Eiser heeft hiertegen bezwaar gemaakt en beroep ingesteld bij de rechtbank. De rechtbank Limburg verwees de zaak naar de Rechtbank Oost-Brabant. Tijdens de zitting op 13 januari 2015 heeft eiser verklaard dat hij tot mei 2014 bij zijn oom en tante woonde, maar dat hij tijdelijk niet op het adres verbleef vanwege een ruzie. De rechtbank heeft de verklaringen van de hoofdbewoonster en de bevindingen van het huisbezoek gewogen en geconcludeerd dat eiser niet op het brp-adres woonde ten tijde van het huisbezoek.
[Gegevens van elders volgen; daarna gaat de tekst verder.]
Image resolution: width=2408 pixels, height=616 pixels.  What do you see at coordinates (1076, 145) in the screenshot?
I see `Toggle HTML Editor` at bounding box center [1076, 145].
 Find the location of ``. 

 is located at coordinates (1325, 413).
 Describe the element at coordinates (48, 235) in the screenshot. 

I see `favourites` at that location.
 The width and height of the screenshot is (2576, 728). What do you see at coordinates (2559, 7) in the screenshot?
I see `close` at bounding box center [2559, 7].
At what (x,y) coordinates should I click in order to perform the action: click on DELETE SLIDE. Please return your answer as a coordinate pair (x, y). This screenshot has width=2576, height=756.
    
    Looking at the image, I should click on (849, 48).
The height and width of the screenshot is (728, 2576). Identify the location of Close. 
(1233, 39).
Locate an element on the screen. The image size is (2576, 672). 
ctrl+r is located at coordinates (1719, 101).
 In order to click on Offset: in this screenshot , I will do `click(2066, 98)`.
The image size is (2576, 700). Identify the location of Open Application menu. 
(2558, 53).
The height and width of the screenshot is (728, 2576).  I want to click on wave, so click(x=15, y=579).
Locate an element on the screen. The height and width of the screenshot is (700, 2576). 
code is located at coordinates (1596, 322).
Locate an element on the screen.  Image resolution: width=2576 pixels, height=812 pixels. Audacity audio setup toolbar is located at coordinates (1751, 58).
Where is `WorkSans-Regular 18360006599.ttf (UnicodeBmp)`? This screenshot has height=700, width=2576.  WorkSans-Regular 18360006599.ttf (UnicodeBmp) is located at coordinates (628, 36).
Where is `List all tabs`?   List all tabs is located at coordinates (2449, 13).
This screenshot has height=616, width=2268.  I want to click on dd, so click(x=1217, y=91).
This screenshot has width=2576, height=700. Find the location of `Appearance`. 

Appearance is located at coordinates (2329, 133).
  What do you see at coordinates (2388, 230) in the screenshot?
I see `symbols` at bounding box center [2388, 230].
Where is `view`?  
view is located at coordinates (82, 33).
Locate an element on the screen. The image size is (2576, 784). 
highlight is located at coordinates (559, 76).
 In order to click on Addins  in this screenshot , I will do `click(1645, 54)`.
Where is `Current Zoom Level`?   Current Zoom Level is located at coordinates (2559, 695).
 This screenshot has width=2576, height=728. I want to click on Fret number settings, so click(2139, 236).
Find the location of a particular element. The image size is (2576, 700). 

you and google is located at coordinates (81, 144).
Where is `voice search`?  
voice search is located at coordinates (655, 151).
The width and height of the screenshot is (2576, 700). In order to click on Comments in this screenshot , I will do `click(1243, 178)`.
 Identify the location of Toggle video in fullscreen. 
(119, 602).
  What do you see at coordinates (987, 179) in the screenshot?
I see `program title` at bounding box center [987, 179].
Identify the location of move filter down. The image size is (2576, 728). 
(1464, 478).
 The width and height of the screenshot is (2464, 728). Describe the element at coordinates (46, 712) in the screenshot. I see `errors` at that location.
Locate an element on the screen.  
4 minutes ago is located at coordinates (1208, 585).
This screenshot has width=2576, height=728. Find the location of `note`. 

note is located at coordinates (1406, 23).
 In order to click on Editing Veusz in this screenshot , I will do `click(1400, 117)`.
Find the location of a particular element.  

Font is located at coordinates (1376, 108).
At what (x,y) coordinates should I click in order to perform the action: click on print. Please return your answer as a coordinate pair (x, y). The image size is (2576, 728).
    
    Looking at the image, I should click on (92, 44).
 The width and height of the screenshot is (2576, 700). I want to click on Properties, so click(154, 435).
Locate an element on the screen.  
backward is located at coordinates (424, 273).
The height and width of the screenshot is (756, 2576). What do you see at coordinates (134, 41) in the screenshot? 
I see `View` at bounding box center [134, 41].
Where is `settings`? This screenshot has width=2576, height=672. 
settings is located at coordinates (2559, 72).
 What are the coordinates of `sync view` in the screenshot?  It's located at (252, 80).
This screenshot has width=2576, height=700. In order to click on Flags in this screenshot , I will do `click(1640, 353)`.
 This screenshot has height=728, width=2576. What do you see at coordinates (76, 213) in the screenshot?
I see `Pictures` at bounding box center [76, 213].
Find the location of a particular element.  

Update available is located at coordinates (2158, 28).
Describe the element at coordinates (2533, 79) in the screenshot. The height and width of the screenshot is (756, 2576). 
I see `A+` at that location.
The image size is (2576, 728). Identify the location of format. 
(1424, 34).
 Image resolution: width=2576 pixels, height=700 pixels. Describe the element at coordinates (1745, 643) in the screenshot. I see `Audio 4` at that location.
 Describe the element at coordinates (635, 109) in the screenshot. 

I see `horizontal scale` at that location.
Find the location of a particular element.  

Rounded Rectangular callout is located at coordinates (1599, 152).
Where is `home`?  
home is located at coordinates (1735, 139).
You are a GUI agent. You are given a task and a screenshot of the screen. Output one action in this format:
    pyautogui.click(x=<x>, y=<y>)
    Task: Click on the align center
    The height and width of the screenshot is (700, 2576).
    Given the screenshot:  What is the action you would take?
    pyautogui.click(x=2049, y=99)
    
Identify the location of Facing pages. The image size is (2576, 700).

De rechtbank oordeelde echter dat de minister de hardheidsclausule had moeten toepassen, omdat uit de bevindingen bleek dat eiser tot voor kort wel op het adres woonachtig was. De rechtbank heeft het beroep gegrond verklaard, het bestreden besluit vernietigd en het primaire besluit herroepen voor de periode van 1 augustus 2012 tot 1 mei 2014. Tevens is de minister veroordeeld tot vergoeding van het griffierecht en de proceskosten van eiser. Deze uitspraak benadrukt de noodzaak van zorgvuldige afwegingen bij de toepassing van de wetgeving omtrent studiefinanciering.